■ Task goal
Extract every record, keeping each one exactly as it is.

--*--

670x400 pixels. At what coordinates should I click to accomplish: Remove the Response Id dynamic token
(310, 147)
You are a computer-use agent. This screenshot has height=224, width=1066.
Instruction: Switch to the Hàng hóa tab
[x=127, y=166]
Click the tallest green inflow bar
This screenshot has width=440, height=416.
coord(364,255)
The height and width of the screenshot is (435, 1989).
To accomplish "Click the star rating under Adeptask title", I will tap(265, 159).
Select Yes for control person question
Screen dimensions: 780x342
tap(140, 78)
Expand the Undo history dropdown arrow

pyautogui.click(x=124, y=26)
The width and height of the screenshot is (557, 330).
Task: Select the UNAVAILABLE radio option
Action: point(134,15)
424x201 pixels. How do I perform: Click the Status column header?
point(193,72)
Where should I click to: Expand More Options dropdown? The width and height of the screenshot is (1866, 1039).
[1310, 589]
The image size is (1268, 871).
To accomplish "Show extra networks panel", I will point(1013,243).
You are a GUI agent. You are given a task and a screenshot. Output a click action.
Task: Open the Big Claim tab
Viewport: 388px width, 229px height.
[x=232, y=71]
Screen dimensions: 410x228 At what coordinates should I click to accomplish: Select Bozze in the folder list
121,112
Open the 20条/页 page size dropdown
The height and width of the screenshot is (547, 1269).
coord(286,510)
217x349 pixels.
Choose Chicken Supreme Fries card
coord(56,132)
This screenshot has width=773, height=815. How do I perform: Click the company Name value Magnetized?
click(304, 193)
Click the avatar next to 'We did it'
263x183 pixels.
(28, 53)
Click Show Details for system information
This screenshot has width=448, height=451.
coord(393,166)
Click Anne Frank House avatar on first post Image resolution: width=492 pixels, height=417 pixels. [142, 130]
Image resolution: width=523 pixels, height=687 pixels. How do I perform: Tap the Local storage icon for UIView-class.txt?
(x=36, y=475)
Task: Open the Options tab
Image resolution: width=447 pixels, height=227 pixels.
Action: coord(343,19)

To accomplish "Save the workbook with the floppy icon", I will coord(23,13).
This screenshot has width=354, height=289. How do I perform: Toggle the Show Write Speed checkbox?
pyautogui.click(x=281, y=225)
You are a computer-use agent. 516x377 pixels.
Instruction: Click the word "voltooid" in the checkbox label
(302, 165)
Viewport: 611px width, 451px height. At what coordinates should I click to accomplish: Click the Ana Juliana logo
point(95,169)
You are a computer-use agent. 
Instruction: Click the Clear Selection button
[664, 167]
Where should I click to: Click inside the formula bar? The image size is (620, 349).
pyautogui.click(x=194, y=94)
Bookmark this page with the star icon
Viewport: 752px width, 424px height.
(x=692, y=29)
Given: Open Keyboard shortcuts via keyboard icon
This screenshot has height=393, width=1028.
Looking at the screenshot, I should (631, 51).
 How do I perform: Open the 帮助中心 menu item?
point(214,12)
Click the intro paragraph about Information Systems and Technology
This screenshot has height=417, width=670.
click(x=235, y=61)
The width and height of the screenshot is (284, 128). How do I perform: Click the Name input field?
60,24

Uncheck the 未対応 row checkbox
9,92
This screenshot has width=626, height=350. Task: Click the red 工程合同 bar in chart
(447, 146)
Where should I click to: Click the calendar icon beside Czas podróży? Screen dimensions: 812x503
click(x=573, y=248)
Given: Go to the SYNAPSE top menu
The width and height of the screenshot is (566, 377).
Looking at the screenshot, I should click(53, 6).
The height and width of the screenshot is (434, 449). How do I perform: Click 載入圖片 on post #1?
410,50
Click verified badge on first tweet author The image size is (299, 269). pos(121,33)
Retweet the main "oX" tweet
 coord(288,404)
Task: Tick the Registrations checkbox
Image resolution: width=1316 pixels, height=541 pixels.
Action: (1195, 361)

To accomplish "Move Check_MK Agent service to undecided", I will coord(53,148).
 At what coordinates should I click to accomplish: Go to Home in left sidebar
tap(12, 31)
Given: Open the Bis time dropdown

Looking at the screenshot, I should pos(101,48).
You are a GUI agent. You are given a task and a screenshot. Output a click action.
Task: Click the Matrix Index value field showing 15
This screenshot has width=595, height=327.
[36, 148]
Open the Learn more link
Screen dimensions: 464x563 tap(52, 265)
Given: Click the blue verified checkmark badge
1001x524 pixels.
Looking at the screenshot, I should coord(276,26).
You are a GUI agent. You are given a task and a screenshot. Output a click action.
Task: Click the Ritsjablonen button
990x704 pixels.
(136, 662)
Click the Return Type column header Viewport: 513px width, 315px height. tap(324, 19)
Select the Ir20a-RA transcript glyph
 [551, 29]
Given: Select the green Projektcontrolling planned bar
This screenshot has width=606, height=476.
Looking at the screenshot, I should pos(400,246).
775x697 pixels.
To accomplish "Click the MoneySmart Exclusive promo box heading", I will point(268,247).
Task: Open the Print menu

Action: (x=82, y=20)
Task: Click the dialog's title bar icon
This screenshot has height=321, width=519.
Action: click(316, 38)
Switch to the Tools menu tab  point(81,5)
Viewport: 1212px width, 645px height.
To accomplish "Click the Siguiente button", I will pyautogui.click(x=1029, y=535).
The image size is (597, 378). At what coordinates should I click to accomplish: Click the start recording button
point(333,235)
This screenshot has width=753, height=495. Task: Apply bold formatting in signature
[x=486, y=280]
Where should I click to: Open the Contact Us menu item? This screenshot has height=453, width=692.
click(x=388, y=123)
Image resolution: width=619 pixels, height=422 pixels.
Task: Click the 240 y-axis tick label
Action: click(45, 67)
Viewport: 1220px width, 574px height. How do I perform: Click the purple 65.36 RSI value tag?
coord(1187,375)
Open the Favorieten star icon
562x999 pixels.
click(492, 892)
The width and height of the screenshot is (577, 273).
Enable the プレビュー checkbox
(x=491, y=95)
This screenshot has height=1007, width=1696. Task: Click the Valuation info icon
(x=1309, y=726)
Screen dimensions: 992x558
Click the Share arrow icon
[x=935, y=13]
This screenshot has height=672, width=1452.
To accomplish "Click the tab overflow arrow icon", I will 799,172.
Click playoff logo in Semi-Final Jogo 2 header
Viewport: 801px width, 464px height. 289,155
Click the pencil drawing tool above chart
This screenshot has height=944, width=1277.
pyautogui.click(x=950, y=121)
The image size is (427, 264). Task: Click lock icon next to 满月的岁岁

--*--

■ Written response
670x400 pixels. At what coordinates should I click to accomplish: Remove the Response Id dynamic token
(310, 147)
You are a computer-use agent. This screenshot has height=224, width=1066.
Instruction: Switch to the Hàng hóa tab
[x=127, y=166]
Click the tallest green inflow bar
This screenshot has width=440, height=416.
coord(364,255)
The height and width of the screenshot is (435, 1989).
To accomplish "Click the star rating under Adeptask title", I will tap(265, 159).
Select Yes for control person question
Screen dimensions: 780x342
tap(140, 78)
Expand the Undo history dropdown arrow

pyautogui.click(x=124, y=26)
The width and height of the screenshot is (557, 330).
Task: Select the UNAVAILABLE radio option
Action: point(134,15)
424x201 pixels. How do I perform: Click the Status column header?
point(193,72)
Where should I click to: Expand More Options dropdown? The width and height of the screenshot is (1866, 1039).
[1310, 589]
The image size is (1268, 871).
To accomplish "Show extra networks panel", I will point(1013,243).
You are a GUI agent. You are given a task and a screenshot. Output a click action.
Task: Open the Big Claim tab
Viewport: 388px width, 229px height.
[x=232, y=71]
Screen dimensions: 410x228 At what coordinates should I click to accomplish: Select Bozze in the folder list
121,112
Open the 20条/页 page size dropdown
The height and width of the screenshot is (547, 1269).
coord(286,510)
217x349 pixels.
Choose Chicken Supreme Fries card
coord(56,132)
This screenshot has width=773, height=815. How do I perform: Click the company Name value Magnetized?
click(304, 193)
Click the avatar next to 'We did it'
263x183 pixels.
(28, 53)
Click Show Details for system information
This screenshot has width=448, height=451.
coord(393,166)
Click Anne Frank House avatar on first post Image resolution: width=492 pixels, height=417 pixels. [142, 130]
Image resolution: width=523 pixels, height=687 pixels. How do I perform: Tap the Local storage icon for UIView-class.txt?
(x=36, y=475)
Task: Open the Options tab
Image resolution: width=447 pixels, height=227 pixels.
Action: coord(343,19)

To accomplish "Save the workbook with the floppy icon", I will coord(23,13).
This screenshot has width=354, height=289. How do I perform: Toggle the Show Write Speed checkbox?
pyautogui.click(x=281, y=225)
You are a computer-use agent. 516x377 pixels.
Instruction: Click the word "voltooid" in the checkbox label
(302, 165)
Viewport: 611px width, 451px height. At what coordinates should I click to accomplish: Click the Ana Juliana logo
point(95,169)
You are a computer-use agent. 
Instruction: Click the Clear Selection button
[664, 167]
Where should I click to: Click inside the formula bar? The image size is (620, 349).
pyautogui.click(x=194, y=94)
Bookmark this page with the star icon
Viewport: 752px width, 424px height.
(x=692, y=29)
Given: Open Keyboard shortcuts via keyboard icon
This screenshot has height=393, width=1028.
Looking at the screenshot, I should (631, 51).
 How do I perform: Open the 帮助中心 menu item?
point(214,12)
Click the intro paragraph about Information Systems and Technology
This screenshot has height=417, width=670.
click(x=235, y=61)
The width and height of the screenshot is (284, 128). How do I perform: Click the Name input field?
60,24

Uncheck the 未対応 row checkbox
9,92
This screenshot has width=626, height=350. Task: Click the red 工程合同 bar in chart
(447, 146)
Where should I click to: Click the calendar icon beside Czas podróży? Screen dimensions: 812x503
click(x=573, y=248)
Given: Go to the SYNAPSE top menu
The width and height of the screenshot is (566, 377).
Looking at the screenshot, I should click(53, 6).
The height and width of the screenshot is (434, 449). How do I perform: Click 載入圖片 on post #1?
410,50
Click verified badge on first tweet author The image size is (299, 269). pos(121,33)
Retweet the main "oX" tweet
 coord(288,404)
Task: Tick the Registrations checkbox
Image resolution: width=1316 pixels, height=541 pixels.
Action: (1195, 361)

To accomplish "Move Check_MK Agent service to undecided", I will coord(53,148).
 At what coordinates should I click to accomplish: Go to Home in left sidebar
tap(12, 31)
Given: Open the Bis time dropdown

Looking at the screenshot, I should pos(101,48).
You are a GUI agent. You are given a task and a screenshot. Output a click action.
Task: Click the Matrix Index value field showing 15
This screenshot has width=595, height=327.
[36, 148]
Open the Learn more link
Screen dimensions: 464x563 tap(52, 265)
Given: Click the blue verified checkmark badge
1001x524 pixels.
Looking at the screenshot, I should coord(276,26).
You are a GUI agent. You are given a task and a screenshot. Output a click action.
Task: Click the Ritsjablonen button
990x704 pixels.
(136, 662)
Click the Return Type column header Viewport: 513px width, 315px height. tap(324, 19)
Select the Ir20a-RA transcript glyph
 [551, 29]
Given: Select the green Projektcontrolling planned bar
This screenshot has width=606, height=476.
Looking at the screenshot, I should pos(400,246).
775x697 pixels.
To accomplish "Click the MoneySmart Exclusive promo box heading", I will point(268,247).
Task: Open the Print menu

Action: (x=82, y=20)
Task: Click the dialog's title bar icon
This screenshot has height=321, width=519.
Action: click(316, 38)
Switch to the Tools menu tab  point(81,5)
Viewport: 1212px width, 645px height.
To accomplish "Click the Siguiente button", I will pyautogui.click(x=1029, y=535).
The image size is (597, 378). At what coordinates should I click to accomplish: Click the start recording button
point(333,235)
This screenshot has width=753, height=495. Task: Apply bold formatting in signature
[x=486, y=280]
Where should I click to: Open the Contact Us menu item? This screenshot has height=453, width=692.
click(x=388, y=123)
Image resolution: width=619 pixels, height=422 pixels.
Task: Click the 240 y-axis tick label
Action: click(45, 67)
Viewport: 1220px width, 574px height. How do I perform: Click the purple 65.36 RSI value tag?
coord(1187,375)
Open the Favorieten star icon
562x999 pixels.
click(492, 892)
The width and height of the screenshot is (577, 273).
Enable the プレビュー checkbox
(x=491, y=95)
This screenshot has height=1007, width=1696. Task: Click the Valuation info icon
(x=1309, y=726)
Screen dimensions: 992x558
Click the Share arrow icon
[x=935, y=13]
This screenshot has height=672, width=1452.
To accomplish "Click the tab overflow arrow icon", I will 799,172.
Click playoff logo in Semi-Final Jogo 2 header
Viewport: 801px width, 464px height. 289,155
Click the pencil drawing tool above chart
This screenshot has height=944, width=1277.
pyautogui.click(x=950, y=121)
The image size is (427, 264). Task: Click lock icon next to 满月的岁岁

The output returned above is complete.